▸ **EXCERPTED PASSAGE**:
Research Will Focus on Wound Healing During Pregnancy

Vail, Colorado – August 20, 2019 – The National Institutes of Health (NIH) has awarded Steadman Philippon Research Institute (SPRI) a grant to study the correlation between pregnancy and wound healing. The announcement was made today by Dr. Marc Philippon, managing partner of The Steadman Clinic and co-chair of SPRI and Dan Drawbaugh, CEO of The Steadman Clinic and SPRI. The principal investigator is Dr. Johnny Huard, Chief Scientific Officer and director of the Center for Regenerative Sports Medicine at SPRI.

“Dr. Huard and his team have been recognized for groundbreaking research performed at our state-of-the-art laboratories at SPRI,” said Drawbaugh. “The NIH putting its trust in the research at SPRI is an honor, but also a testament to Dr. Huard and the years of medical breakthroughs he and his fellow researchers have dedicated their lives to delivering.”

The project will specifically look at the effects of circulating factors and progenitors on wound healing during pregnancy. Dr. Huard’s preliminary data demonstrated improved muscle healing after injury in pregnant mice.

“We propose to investigate whether pregnancy accelerates wound healing of the skeletal muscle and skin, and what is responsible for this beneficial effect,” said Dr. Huard. “Our research will use mouse models of wound healing as well as skin biopsies from pregnant and non-pregnant women after surgery. At this point, our hypothesis shows the presence of fetal cells in maternal circulation may play a beneficial role in repairing damaged maternal tissues.

“The results obtained from this study will help identify rejuvenating factors and novel stem cells within blood circulation during pregnancy. We are investigating the potential of developing new and clinically relevant therapies to improve wound healing and reduce scarring.”

This award follows a recent NIH research award to investigate bone abnormalities and healing defects in connection with Duchenne muscular dystrophy (DMD).

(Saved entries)
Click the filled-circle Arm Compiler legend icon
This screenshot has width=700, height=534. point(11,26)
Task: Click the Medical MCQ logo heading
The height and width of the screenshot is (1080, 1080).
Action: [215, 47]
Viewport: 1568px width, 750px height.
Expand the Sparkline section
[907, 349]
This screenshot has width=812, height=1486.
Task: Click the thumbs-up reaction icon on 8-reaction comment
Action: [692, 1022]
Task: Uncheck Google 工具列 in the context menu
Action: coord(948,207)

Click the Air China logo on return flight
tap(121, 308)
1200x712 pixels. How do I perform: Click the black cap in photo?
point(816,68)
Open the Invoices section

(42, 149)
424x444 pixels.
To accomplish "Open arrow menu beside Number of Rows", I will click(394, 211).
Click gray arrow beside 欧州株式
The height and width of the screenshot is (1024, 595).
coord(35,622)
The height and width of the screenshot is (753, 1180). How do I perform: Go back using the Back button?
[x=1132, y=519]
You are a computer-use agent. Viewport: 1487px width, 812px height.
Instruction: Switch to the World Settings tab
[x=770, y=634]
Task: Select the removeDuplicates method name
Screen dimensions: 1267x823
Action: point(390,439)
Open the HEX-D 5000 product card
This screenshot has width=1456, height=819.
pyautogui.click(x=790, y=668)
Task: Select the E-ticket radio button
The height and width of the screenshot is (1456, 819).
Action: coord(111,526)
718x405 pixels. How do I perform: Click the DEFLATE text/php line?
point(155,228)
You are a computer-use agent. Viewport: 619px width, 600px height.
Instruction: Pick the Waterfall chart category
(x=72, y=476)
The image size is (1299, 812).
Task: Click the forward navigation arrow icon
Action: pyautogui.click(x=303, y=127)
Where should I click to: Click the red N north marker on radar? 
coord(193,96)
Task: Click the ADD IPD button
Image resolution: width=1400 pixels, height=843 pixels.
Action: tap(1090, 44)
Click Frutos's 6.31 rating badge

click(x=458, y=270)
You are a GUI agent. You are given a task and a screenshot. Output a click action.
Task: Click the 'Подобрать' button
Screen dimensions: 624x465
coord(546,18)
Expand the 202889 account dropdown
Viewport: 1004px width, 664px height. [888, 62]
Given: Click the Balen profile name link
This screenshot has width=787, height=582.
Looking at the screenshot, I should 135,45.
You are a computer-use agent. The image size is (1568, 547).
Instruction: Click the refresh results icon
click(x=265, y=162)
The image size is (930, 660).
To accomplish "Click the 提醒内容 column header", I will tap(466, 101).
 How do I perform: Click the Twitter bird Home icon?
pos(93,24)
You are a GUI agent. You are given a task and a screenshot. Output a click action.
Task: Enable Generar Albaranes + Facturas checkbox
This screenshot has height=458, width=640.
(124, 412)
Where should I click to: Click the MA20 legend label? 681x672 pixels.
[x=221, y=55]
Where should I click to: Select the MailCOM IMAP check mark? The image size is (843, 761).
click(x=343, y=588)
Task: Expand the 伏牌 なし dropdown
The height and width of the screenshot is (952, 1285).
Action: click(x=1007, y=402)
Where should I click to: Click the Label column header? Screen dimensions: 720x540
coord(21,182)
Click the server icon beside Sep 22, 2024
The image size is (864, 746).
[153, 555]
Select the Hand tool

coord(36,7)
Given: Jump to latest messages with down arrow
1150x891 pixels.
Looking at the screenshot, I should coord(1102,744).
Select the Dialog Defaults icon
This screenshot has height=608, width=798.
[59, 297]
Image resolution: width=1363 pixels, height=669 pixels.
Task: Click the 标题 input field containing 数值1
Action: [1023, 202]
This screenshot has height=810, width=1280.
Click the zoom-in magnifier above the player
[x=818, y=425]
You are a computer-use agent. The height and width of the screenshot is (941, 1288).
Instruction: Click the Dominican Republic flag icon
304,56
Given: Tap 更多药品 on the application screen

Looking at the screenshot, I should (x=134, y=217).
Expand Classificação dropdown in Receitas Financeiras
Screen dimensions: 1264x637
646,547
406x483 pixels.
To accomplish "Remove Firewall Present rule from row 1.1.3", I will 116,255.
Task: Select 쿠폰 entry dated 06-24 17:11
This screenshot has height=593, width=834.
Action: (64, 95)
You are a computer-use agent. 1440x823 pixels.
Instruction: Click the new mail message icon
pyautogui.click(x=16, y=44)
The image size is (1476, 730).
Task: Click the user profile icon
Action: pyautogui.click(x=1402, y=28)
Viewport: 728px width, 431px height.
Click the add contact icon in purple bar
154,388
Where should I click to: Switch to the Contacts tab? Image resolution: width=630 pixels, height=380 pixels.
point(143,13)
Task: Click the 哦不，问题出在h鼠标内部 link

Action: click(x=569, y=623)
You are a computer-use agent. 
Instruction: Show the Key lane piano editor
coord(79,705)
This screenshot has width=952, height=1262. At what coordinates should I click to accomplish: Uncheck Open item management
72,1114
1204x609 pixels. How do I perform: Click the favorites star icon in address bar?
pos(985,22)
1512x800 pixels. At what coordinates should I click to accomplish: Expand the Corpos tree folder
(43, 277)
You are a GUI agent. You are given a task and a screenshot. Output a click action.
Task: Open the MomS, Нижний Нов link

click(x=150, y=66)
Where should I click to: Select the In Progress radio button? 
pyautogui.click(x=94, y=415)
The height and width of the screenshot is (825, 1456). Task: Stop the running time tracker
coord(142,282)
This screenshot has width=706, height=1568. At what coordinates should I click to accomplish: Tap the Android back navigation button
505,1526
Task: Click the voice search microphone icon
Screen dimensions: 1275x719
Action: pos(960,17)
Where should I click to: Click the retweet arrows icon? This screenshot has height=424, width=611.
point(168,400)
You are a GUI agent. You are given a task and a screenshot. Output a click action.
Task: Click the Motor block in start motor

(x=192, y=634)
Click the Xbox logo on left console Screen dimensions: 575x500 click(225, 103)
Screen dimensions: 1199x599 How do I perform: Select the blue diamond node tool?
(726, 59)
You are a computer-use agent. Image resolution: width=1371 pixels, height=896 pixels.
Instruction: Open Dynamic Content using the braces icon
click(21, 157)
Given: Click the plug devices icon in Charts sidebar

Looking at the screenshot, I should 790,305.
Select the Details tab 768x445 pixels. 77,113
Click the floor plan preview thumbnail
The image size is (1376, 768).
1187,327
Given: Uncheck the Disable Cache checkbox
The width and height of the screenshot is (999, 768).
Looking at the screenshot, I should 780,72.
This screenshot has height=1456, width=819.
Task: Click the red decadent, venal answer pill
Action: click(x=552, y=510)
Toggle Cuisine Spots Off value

▸ **EXERCISES**:
1. According to the grant announcement, what did Dr. Huard's preliminary data show?
2. Reproduce the grant announcement word for word between "The project will" and "damaged maternal tissues.", inclusive.

▸ **SOLUTIONS PER TASK**:
1. Improved muscle healing after injury in pregnant mice.

2.
The project will specifically look at the effects of circulating factors and progenitors on wound healing during pregnancy. Dr. Huard’s preliminary data demonstrated improved muscle healing after injury in pregnant mice.

“We propose to investigate whether pregnancy accelerates wound healing of the skeletal muscle and skin, and what is responsible for this beneficial effect,” said Dr. Huard. “Our research will use mouse models of wound healing as well as skin biopsies from pregnant and non-pregnant women after surgery. At this point, our hypothesis shows the presence of fetal cells in maternal circulation may play a beneficial role in repairing damaged maternal tissues.